Import Substitution Policy
The import substitution policy is an economic strategy adopted by some countries to reduce their dependence on imported goods and promote domestic production. This policy involves replacing or substituting imported goods with domestically produced goods. The aim is to develop domestic industries, create employment opportunities, and reduce the outflow of foreign exchange.
Statement 1: This policy aimed at replacing or substituting imports with domestic production.
This statement is correct. The import substitution policy aims to replace imported goods with domestically produced goods. By encouraging the production of goods domestically, countries can reduce their reliance on imports and promote self-sufficiency. This helps in developing local industries, creating jobs, and boosting the economy.
Statement 2: In this policy, the government protected the domestic industries from foreign competition.
This statement is also correct. In order to promote domestic industries and shield them from foreign competition, the government implements various measures. These measures include imposing tariffs, quotas, and other trade barriers on imported goods. By limiting foreign competition, the government aims to create a favorable environment for domestic industries to grow and flourish.

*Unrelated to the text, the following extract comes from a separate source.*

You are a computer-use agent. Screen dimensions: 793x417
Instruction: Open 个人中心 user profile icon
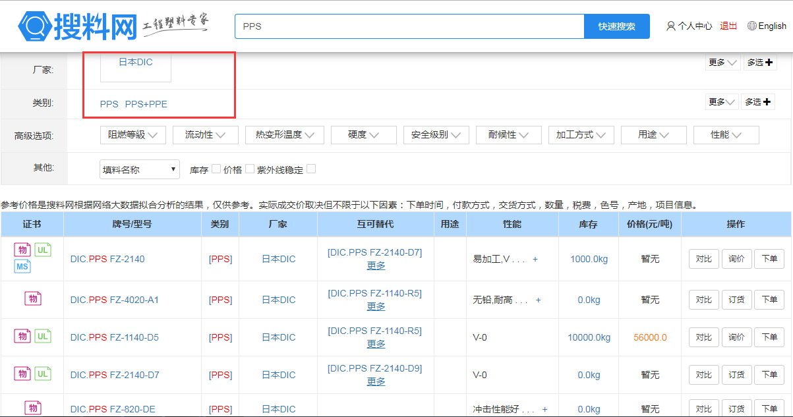pos(671,26)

Statement 3: Tariffs helped the government specify the quantity of goods which can be imported.
This statement is incorrect. While tariffs are indeed a tool used in import substitution policies to discourage imports, they do not necessarily help the government specify the quantity of goods that can be imported. Tariffs are typically imposed on imported goods to make them more expensive and less competitive compared to domestically produced goods. However, the quantity of imported goods is usually regulated through quotas or other trade restrictions rather than tariffs.
Therefore, the correct answer is option 'A' - 1 and 2 Only. The import substitution policy aims to replace imports with domestic production and the government protects domestic industries from foreign competition. However, the statement about tariffs helping the government specify the quantity of imported goods is incorrect.